REQUIRED TASK 1 – Update the interview with the Ukrainian miners' union leader, starting at "Mick Antoniw: What" and ending at "the Unions view?", with "oligarchs" replaced by "tycoons".
REQUIRED TASK 2 – Translate this sentence from the interview with the Ukrainian miners' union leader into Spanish: "There is no threat to the Russian language in Ukraine."
REQUIRED TASK 3 –
Answer these questions about the interview with the Ukrainian miners' union leader:
(a) Which event in the UK did the delegation take part in?
(b) How long ago did the union raise the issue of decentralisation in Kyiv?
(c) In what language are the union's documents, files and negotiations conducted?

PASSAGE PROVIDED –
▼▼▼

Written by Mick Antoniw*
Sunday, 10 August 2014 19:11
At the invitation of the National Union of Mineworkers a delegation from the Trade Union of Coal Industry of Ukraine (PRUP) – one of the Ukranian miners trade unions – from the Western Donbas visited the UK.
They took part in the Durham Miners Gala and the chairman of the Dnepropetrovsk territorial organization of PRUP Sergey Yunak addressed the Gala. PRUP is affiliated to the Federation of Trade Union of Ukraine. The following interview was conducted with Sergey by Mick Antoniw of the Ukraine Solidarity Campaign, and member of the National Assembly for Wales.
Editor’s note: The opinions of the trade union leader don’t express entirely the positions of the IWL-FI, but they show the strong feeling of the miners workers regarding the unity of Ukraine and against any foreign intervention. We can see also that a progressive trend of the Ukrainian working class is taking place for a deeper political participation in the ongoing process, as stated by their will to stand trade union candidates for the next parliamentary elections.
Mick Antoniw: What is the PRUP (Ukrainian Miners Union) trades unions view of the current situation in eastern Ukraine?
Sergey: Currently our union organisation doesn’t have a joint opinion. The Donetsk and Luhansk regions are under Russian control and propaganda and they consider that their rights have been suppressed. That is not our view. Our opinion is we believe it is an open war on the side of Russia and that this war is supported by local oligarchs or rich people and friends of Yanukovich’s family.
Mick Antoniw: One of the proposals from the Ukrainian government’s programme of reform is the decentralisation of power. What is the Unions view?
Sergey: That issue had been raised by us five years ago in Kyiv and put to government, that is why this issue is supported widely. We consider that this issue, decentralisation of power will strengthen local authorities.
Mick Antoniw: Has there been enough local level debate on this issue? Local discussions with trades unions etc.
Sergey: That has happened especially in our regions. We share in and participate in discussions about decentralisation and have explained what it means. It is important that it this debate is shared widely.
Mick Antoniw: In some UK papers it is suggested there is a threat to the Russian language…
Sergey: It is real propaganda of Russian. There is no threat to the Russian language in Ukraine. All our documents, files, negotiations are conducted in the Russian language. We perform everything in the Russian language. There is no threat at all.
Mick Antoniw: There appears to be some disunity amongst unions in Ukraine. Will recent events lead to greater solidarity across Ukraine amongst trades unions? Are there prospects of trades’ union candidates standing for the next parliamentary elections and are there prospects for a more united union voice in elections?
Sergey: First of all, we make all attempts to preserve our big society and our country as a great united society. As soon as the foreign countries, particularly Russia, maybe the US and maybe Europe interference into our affairs stops everything will be ok. Our country cannot be divided, cannot be separated that is why we make all efforts to keep our country united. That is why our trades unions make all attempts to keep our country united, West, East and Central Ukraine, for a joined united society. There is no other way for Ukraine other than to be united.

▲▲▲

GIVEN INFORMATION –
▼▼▼

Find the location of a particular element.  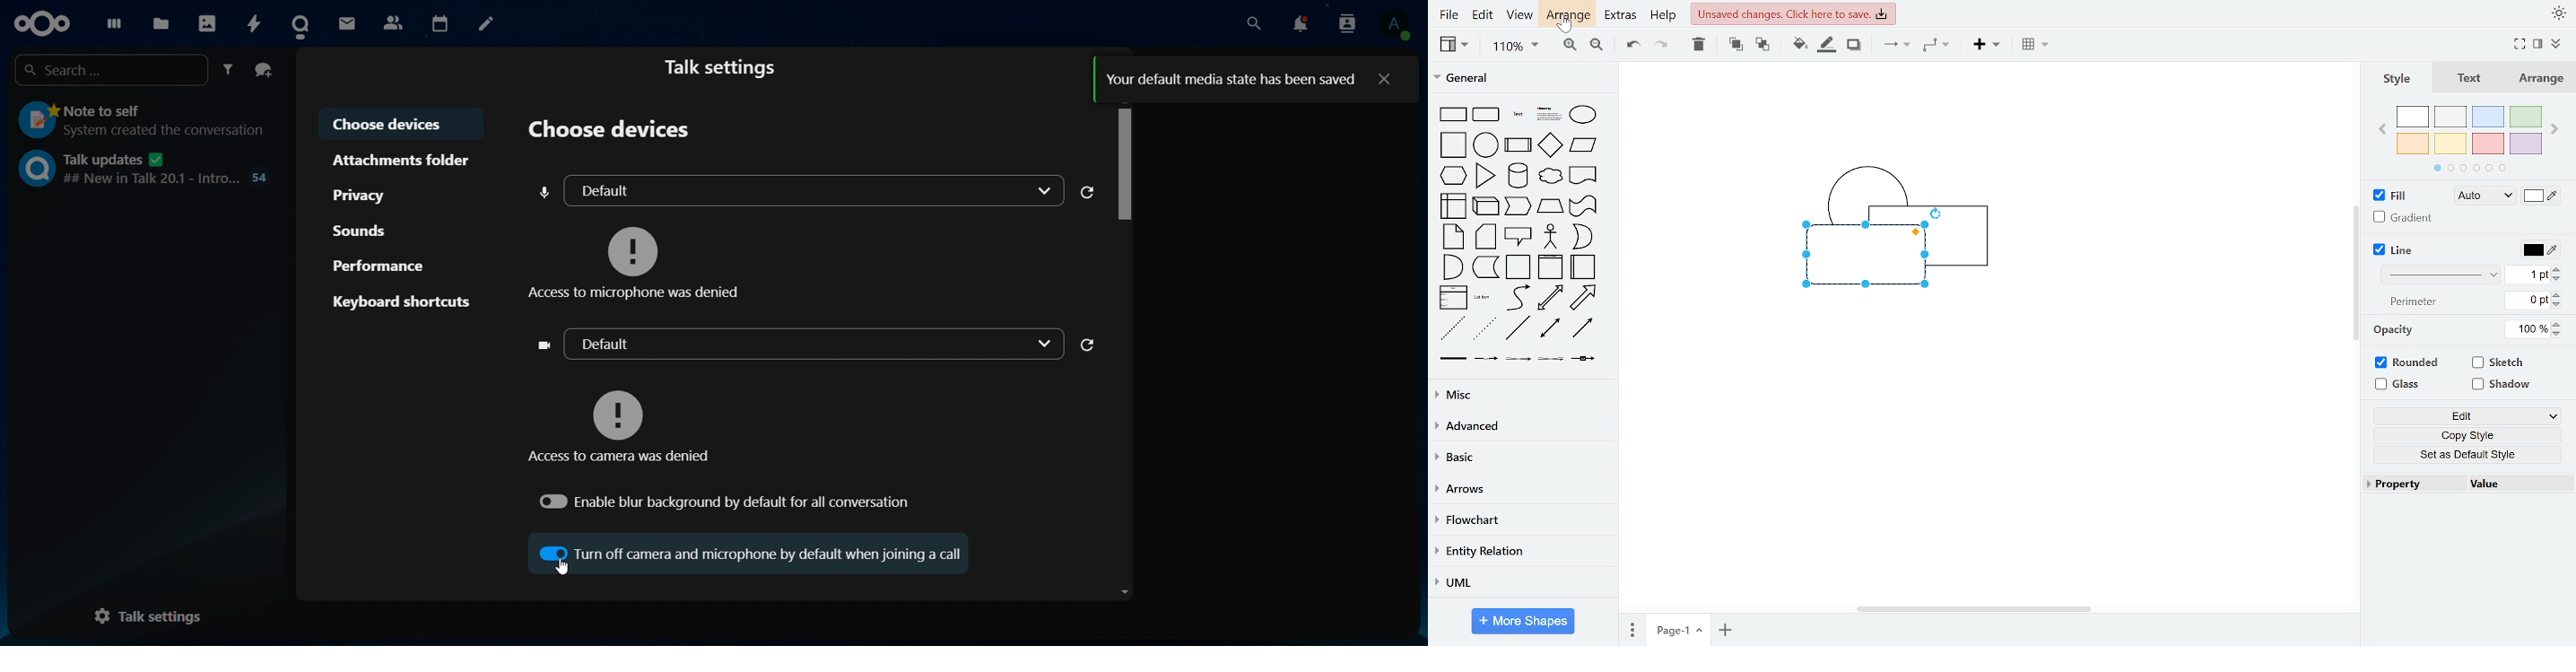

zoom is located at coordinates (1517, 46).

▲▲▲

TASK OUTPUT 1 –
Mick Antoniw: What is the PRUP (Ukrainian Miners Union) trades unions view of the current situation in eastern Ukraine?
Sergey: Currently our union organisation doesn’t have a joint opinion. The Donetsk and Luhansk regions are under Russian control and propaganda and they consider that their rights have been suppressed. That is not our view. Our opinion is we believe it is an open war on the side of Russia and that this war is supported by local tycoons or rich people and friends of Yanukovich’s family.
Mick Antoniw: One of the proposals from the Ukrainian government’s programme of reform is the decentralisation of power. What is the Unions view?

TASK OUTPUT 2 – No hay ninguna amenaza para el idioma ruso en Ucrania.

TASK OUTPUT 3 –
(a) The Durham Miners Gala.
(b) Five years ago.
(c) Russian.